**Task objective:** Copy exactly the line that contains "Out of stock (1030, 348)" plus all remaining lines of the data, and leave out every line before it.

**Extracted information:**
"""

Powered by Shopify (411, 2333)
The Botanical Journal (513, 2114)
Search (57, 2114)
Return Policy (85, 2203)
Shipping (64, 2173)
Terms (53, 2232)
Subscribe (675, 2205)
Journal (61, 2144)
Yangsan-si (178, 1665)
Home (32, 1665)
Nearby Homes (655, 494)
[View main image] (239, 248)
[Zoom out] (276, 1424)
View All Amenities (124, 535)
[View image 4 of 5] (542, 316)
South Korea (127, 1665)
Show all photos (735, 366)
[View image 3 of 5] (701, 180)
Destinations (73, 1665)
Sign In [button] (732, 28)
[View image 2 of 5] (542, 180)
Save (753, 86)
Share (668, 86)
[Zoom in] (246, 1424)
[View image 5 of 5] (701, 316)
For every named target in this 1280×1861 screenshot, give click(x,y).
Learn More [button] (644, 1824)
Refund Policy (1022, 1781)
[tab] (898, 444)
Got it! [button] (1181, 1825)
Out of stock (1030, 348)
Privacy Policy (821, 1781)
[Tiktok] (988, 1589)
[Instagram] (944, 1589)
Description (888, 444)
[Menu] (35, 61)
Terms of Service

"""

**Written answer:**
Out of stock (1030, 348)
Privacy Policy (821, 1781)
[Tiktok] (988, 1589)
[Instagram] (944, 1589)
Description (888, 444)
[Menu] (35, 61)
Terms of Service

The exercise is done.